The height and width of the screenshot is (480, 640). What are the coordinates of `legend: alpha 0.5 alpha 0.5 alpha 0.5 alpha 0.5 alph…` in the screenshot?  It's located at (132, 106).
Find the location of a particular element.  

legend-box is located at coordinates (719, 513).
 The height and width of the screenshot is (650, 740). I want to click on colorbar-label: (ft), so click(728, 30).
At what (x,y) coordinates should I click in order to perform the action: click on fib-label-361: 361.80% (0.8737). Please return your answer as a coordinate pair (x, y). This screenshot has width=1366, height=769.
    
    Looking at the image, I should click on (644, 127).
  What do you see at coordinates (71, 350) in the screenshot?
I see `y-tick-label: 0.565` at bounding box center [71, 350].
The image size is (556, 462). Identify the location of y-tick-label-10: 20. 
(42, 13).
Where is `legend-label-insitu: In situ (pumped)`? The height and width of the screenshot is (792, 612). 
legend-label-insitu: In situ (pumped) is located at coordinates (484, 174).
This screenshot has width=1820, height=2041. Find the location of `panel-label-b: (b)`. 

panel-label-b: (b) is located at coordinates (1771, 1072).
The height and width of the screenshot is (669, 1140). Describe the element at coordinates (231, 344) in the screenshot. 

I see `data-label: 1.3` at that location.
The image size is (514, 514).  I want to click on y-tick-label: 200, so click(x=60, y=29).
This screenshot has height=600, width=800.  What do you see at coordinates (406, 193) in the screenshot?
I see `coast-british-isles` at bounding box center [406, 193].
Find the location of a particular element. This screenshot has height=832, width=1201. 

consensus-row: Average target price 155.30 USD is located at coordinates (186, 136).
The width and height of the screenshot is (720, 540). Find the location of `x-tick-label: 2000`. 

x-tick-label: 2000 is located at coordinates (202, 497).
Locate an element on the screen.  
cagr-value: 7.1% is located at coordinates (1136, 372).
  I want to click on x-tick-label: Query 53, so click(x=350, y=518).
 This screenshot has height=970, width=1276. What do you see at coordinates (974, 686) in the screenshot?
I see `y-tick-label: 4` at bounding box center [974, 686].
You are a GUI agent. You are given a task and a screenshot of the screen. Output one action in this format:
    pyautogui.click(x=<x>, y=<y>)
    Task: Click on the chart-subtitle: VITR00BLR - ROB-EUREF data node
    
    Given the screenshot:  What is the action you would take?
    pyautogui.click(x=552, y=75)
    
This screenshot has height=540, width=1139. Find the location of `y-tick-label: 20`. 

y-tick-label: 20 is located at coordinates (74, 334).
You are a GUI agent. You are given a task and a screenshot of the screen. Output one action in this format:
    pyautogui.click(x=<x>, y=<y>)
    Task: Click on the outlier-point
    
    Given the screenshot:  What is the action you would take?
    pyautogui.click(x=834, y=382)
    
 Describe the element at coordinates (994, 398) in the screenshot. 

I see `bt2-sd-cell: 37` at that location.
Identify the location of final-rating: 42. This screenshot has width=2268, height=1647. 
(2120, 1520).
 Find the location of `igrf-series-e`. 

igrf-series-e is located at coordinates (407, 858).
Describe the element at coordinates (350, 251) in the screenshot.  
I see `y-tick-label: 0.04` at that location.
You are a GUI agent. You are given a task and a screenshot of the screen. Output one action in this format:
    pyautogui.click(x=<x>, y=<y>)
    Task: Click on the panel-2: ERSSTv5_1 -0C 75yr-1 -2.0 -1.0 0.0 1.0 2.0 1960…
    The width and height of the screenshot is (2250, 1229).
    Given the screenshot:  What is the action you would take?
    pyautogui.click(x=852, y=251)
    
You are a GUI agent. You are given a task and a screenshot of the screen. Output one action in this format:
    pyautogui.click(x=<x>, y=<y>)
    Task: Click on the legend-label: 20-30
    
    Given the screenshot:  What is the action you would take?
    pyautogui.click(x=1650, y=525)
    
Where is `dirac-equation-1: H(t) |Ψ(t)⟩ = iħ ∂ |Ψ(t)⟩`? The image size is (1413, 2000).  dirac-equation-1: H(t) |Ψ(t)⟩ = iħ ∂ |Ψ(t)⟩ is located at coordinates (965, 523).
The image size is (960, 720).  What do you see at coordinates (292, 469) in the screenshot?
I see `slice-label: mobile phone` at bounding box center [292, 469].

● ● ● ● ● ● ●

**Exercise goal**
Rewrite all of the rows above, swapping "Find the location of" for "Determine the position of" wherever it occurs and leaving everything else unchanged.

**Solution for this exercise**
The height and width of the screenshot is (480, 640). What are the coordinates of `legend: alpha 0.5 alpha 0.5 alpha 0.5 alpha 0.5 alph…` in the screenshot?  It's located at (132, 106).
Determine the position of a particular element.  

legend-box is located at coordinates (719, 513).
 The height and width of the screenshot is (650, 740). I want to click on colorbar-label: (ft), so click(728, 30).
At what (x,y) coordinates should I click in order to perform the action: click on fib-label-361: 361.80% (0.8737). Please return your answer as a coordinate pair (x, y). This screenshot has width=1366, height=769.
    
    Looking at the image, I should click on (644, 127).
  What do you see at coordinates (71, 350) in the screenshot?
I see `y-tick-label: 0.565` at bounding box center [71, 350].
The image size is (556, 462). Identify the location of y-tick-label-10: 20. 
(42, 13).
Where is `legend-label-insitu: In situ (pumped)`? The height and width of the screenshot is (792, 612). 
legend-label-insitu: In situ (pumped) is located at coordinates (484, 174).
This screenshot has width=1820, height=2041. Determine the position of `panel-label-b: (b)`. 

panel-label-b: (b) is located at coordinates (1771, 1072).
The height and width of the screenshot is (669, 1140). Describe the element at coordinates (231, 344) in the screenshot. 

I see `data-label: 1.3` at that location.
The image size is (514, 514).  I want to click on y-tick-label: 200, so click(x=60, y=29).
This screenshot has height=600, width=800.  What do you see at coordinates (406, 193) in the screenshot?
I see `coast-british-isles` at bounding box center [406, 193].
Determine the position of a particular element. This screenshot has height=832, width=1201. 

consensus-row: Average target price 155.30 USD is located at coordinates (186, 136).
The width and height of the screenshot is (720, 540). Determine the position of `x-tick-label: 2000`. 

x-tick-label: 2000 is located at coordinates (202, 497).
Locate an element on the screen.  
cagr-value: 7.1% is located at coordinates (1136, 372).
  I want to click on x-tick-label: Query 53, so click(x=350, y=518).
 This screenshot has height=970, width=1276. What do you see at coordinates (974, 686) in the screenshot?
I see `y-tick-label: 4` at bounding box center [974, 686].
You are a GUI agent. You are given a task and a screenshot of the screen. Output one action in this format:
    pyautogui.click(x=<x>, y=<y>)
    Task: Click on the chart-subtitle: VITR00BLR - ROB-EUREF data node
    
    Given the screenshot:  What is the action you would take?
    pyautogui.click(x=552, y=75)
    
This screenshot has height=540, width=1139. Determine the position of `y-tick-label: 20`. 

y-tick-label: 20 is located at coordinates (74, 334).
You are a GUI agent. You are given a task and a screenshot of the screen. Output one action in this format:
    pyautogui.click(x=<x>, y=<y>)
    Task: Click on the outlier-point
    
    Given the screenshot:  What is the action you would take?
    pyautogui.click(x=834, y=382)
    
 Describe the element at coordinates (994, 398) in the screenshot. 

I see `bt2-sd-cell: 37` at that location.
Identify the location of final-rating: 42. This screenshot has width=2268, height=1647. 
(2120, 1520).
 Determine the position of `igrf-series-e`. 

igrf-series-e is located at coordinates (407, 858).
Describe the element at coordinates (350, 251) in the screenshot.  
I see `y-tick-label: 0.04` at that location.
You are a GUI agent. You are given a task and a screenshot of the screen. Output one action in this format:
    pyautogui.click(x=<x>, y=<y>)
    Task: Click on the panel-2: ERSSTv5_1 -0C 75yr-1 -2.0 -1.0 0.0 1.0 2.0 1960…
    The width and height of the screenshot is (2250, 1229).
    Given the screenshot:  What is the action you would take?
    pyautogui.click(x=852, y=251)
    
You are a GUI agent. You are given a task and a screenshot of the screen. Output one action in this format:
    pyautogui.click(x=<x>, y=<y>)
    Task: Click on the legend-label: 20-30
    
    Given the screenshot:  What is the action you would take?
    pyautogui.click(x=1650, y=525)
    
Where is `dirac-equation-1: H(t) |Ψ(t)⟩ = iħ ∂ |Ψ(t)⟩`? The image size is (1413, 2000).  dirac-equation-1: H(t) |Ψ(t)⟩ = iħ ∂ |Ψ(t)⟩ is located at coordinates (965, 523).
The image size is (960, 720).  What do you see at coordinates (292, 469) in the screenshot?
I see `slice-label: mobile phone` at bounding box center [292, 469].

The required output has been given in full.